## [Task statement]
Check every line below for the word "options" and copy the ones that have it.

## [Supplied entries]
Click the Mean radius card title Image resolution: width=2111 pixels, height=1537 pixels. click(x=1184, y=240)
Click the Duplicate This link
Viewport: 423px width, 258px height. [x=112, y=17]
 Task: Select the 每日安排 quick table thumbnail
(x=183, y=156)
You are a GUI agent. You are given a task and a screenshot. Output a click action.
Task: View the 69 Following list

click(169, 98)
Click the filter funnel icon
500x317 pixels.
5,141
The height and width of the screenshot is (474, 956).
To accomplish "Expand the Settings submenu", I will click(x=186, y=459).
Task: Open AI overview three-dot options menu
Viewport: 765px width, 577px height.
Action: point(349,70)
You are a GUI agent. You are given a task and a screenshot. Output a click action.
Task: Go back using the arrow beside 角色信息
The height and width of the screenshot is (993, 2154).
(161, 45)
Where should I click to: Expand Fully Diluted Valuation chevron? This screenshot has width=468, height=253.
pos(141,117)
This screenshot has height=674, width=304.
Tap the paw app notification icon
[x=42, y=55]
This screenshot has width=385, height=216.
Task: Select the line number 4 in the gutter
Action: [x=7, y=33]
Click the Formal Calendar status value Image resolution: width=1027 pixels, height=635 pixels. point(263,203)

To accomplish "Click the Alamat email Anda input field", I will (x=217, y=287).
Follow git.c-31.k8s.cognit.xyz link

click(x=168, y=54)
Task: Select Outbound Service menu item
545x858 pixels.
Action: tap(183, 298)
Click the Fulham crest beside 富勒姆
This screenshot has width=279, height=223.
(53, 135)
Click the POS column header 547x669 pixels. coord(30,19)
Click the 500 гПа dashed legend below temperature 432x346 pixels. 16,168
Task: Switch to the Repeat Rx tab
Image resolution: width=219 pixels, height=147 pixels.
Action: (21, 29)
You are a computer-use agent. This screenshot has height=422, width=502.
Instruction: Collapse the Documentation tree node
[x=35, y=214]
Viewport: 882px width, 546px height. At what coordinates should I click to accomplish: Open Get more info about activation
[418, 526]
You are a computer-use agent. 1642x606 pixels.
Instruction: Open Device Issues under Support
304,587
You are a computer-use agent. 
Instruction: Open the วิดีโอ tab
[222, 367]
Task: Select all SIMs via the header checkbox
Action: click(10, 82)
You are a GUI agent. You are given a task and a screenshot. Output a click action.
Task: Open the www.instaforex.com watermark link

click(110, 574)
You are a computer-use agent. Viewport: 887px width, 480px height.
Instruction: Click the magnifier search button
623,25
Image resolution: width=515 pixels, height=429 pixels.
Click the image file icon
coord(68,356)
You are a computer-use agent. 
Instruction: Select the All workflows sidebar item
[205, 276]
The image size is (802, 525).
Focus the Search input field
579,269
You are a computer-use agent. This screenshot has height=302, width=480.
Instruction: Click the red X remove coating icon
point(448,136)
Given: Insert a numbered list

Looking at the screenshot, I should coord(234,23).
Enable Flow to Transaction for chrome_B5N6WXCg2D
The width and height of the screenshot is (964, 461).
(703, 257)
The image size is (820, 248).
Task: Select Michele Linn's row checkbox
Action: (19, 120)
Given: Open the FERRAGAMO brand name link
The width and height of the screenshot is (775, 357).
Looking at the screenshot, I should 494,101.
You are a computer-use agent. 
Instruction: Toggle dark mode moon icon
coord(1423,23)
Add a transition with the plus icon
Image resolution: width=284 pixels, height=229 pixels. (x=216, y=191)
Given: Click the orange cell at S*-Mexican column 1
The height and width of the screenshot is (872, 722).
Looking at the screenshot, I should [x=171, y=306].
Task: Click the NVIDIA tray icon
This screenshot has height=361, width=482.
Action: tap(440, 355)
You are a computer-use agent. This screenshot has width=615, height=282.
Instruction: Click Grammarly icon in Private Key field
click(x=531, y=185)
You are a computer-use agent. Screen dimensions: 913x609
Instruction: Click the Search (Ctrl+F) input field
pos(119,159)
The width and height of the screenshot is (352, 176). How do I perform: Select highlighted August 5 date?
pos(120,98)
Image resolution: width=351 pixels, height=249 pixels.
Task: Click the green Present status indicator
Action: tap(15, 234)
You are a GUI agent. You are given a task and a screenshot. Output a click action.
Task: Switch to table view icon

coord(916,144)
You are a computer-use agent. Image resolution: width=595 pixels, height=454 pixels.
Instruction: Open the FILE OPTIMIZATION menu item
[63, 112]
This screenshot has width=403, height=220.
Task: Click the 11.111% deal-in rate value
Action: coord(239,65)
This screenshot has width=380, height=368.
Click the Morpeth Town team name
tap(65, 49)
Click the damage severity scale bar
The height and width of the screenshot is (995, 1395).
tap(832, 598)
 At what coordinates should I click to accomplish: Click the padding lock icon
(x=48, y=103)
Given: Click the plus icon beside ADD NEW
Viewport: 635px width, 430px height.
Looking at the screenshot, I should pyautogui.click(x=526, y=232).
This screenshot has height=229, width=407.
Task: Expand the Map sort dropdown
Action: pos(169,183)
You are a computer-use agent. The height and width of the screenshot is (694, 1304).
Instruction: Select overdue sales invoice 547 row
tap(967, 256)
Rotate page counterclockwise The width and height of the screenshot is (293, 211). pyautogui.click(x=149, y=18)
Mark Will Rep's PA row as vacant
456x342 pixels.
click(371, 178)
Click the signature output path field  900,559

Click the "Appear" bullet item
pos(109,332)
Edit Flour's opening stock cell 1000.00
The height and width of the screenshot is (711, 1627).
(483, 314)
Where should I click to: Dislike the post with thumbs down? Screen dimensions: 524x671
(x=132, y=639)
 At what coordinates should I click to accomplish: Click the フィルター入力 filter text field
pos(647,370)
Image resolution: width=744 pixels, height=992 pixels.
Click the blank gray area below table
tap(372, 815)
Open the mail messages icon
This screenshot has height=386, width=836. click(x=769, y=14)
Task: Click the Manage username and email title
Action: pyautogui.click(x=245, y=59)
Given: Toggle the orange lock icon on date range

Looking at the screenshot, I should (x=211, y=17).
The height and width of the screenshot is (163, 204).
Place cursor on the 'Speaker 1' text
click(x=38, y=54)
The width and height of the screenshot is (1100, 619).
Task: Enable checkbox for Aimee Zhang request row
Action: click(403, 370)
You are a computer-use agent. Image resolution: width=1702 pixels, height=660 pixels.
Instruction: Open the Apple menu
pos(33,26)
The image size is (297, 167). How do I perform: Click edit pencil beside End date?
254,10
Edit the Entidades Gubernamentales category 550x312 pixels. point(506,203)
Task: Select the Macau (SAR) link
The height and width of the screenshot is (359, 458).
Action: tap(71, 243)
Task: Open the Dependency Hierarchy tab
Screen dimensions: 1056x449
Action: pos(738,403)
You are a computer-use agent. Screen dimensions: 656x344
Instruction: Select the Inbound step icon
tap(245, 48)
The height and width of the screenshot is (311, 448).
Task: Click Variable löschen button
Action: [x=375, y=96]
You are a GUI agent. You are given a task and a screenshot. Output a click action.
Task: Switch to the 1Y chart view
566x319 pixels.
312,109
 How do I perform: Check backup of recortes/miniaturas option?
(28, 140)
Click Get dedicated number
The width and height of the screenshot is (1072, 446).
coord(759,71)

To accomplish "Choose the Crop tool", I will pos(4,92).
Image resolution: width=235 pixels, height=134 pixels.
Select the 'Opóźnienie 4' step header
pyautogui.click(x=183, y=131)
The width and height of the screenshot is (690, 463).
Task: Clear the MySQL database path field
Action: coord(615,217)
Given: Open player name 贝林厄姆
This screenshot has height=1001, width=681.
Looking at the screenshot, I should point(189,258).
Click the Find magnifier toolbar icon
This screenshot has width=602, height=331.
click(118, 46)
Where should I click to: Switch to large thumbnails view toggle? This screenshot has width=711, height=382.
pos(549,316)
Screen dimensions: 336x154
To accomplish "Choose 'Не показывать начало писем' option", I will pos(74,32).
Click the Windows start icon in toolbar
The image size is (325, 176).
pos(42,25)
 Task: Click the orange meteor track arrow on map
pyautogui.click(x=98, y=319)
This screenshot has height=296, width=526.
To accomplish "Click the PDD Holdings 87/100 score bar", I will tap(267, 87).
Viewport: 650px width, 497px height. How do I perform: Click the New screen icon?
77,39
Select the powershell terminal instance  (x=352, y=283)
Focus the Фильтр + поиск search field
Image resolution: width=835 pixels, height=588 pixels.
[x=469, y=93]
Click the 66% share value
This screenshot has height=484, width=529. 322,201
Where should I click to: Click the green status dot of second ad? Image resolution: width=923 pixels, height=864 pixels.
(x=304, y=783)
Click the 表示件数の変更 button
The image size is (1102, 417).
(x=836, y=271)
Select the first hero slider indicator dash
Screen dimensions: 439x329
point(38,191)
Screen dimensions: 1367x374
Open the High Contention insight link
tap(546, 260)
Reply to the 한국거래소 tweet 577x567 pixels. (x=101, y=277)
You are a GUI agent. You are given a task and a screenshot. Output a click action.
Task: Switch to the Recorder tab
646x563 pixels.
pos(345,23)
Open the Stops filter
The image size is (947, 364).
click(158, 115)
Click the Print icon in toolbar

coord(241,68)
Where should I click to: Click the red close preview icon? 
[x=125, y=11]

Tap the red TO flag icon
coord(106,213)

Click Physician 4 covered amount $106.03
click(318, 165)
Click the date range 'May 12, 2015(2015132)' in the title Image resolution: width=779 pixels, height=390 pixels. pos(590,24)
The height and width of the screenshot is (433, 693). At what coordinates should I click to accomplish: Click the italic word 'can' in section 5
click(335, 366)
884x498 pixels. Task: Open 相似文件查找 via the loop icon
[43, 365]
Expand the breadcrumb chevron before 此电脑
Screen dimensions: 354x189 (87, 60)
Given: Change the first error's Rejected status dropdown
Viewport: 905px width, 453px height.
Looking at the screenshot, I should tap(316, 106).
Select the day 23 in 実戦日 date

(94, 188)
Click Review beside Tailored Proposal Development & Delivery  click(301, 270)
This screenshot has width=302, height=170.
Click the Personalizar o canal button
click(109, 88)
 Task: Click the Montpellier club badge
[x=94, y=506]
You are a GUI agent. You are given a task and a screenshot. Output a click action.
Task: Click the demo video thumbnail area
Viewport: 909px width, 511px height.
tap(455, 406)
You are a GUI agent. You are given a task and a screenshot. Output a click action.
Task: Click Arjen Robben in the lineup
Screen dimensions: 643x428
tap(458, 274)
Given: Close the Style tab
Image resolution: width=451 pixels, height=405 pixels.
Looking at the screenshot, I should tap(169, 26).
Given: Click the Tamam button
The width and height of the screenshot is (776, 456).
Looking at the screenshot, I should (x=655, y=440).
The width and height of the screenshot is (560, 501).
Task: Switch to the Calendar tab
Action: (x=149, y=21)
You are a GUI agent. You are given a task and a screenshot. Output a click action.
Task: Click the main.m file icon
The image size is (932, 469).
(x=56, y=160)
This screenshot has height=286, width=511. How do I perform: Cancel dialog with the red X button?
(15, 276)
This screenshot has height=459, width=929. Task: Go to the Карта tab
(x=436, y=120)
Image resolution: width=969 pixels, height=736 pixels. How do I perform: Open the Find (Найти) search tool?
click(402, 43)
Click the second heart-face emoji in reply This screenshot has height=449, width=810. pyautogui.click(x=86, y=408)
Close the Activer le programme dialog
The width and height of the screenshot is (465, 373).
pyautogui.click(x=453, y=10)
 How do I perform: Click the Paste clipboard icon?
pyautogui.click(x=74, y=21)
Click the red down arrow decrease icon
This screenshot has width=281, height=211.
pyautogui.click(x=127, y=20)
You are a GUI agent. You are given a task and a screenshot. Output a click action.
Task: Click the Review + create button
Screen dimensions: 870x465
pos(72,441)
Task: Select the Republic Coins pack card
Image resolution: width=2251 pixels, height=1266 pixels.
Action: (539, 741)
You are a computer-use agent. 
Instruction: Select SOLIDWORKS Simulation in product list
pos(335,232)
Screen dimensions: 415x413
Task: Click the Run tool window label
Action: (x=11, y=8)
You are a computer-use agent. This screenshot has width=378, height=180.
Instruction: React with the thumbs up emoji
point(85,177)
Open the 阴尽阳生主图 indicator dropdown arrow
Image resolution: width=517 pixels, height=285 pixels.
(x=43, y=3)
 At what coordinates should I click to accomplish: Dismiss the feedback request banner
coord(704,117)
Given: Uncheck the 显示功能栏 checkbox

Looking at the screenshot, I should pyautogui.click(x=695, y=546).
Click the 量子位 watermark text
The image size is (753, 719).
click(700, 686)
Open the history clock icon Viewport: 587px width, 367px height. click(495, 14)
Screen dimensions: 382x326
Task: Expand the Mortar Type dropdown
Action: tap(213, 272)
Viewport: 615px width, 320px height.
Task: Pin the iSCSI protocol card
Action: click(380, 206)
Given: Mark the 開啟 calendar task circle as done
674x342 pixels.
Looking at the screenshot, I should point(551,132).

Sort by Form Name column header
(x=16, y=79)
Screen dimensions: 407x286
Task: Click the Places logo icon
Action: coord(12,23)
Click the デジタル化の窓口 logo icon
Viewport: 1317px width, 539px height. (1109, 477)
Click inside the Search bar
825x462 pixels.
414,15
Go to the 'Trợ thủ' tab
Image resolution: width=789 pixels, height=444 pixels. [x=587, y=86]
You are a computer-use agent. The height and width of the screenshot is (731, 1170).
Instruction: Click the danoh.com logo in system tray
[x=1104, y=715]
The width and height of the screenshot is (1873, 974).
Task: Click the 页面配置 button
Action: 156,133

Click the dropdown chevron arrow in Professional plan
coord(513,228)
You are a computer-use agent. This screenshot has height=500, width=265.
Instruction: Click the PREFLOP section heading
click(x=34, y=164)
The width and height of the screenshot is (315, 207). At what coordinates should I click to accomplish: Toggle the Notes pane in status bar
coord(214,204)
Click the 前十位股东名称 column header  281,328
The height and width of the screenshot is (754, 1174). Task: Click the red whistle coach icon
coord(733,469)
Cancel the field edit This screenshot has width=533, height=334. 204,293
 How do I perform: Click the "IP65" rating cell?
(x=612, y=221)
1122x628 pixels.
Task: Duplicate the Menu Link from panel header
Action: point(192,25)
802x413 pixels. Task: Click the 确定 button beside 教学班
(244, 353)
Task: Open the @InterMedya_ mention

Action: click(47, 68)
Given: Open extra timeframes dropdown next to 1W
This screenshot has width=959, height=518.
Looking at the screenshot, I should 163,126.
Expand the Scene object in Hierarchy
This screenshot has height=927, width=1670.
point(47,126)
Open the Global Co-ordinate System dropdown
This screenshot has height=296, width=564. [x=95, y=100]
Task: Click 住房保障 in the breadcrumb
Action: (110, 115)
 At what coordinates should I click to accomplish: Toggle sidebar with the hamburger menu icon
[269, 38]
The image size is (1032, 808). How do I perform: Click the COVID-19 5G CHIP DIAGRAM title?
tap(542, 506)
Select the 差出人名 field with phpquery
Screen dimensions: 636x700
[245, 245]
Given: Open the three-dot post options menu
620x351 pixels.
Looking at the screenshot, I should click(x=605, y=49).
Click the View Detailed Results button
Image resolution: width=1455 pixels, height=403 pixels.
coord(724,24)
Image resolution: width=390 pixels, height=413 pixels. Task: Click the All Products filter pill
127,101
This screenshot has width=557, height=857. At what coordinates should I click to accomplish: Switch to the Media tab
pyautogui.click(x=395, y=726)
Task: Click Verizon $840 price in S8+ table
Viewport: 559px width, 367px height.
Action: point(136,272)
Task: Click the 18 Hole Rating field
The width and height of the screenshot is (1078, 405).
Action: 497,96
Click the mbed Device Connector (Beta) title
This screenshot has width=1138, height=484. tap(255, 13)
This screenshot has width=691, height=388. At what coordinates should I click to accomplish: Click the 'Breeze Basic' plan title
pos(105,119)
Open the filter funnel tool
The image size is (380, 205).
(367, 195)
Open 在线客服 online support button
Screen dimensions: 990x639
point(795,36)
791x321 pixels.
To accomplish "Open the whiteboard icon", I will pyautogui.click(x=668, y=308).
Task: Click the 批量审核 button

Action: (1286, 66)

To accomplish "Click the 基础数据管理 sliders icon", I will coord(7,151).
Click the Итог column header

## [Reply to the exercise]
Task: Open AI overview three-dot options menu
Given: Open the three-dot post options menu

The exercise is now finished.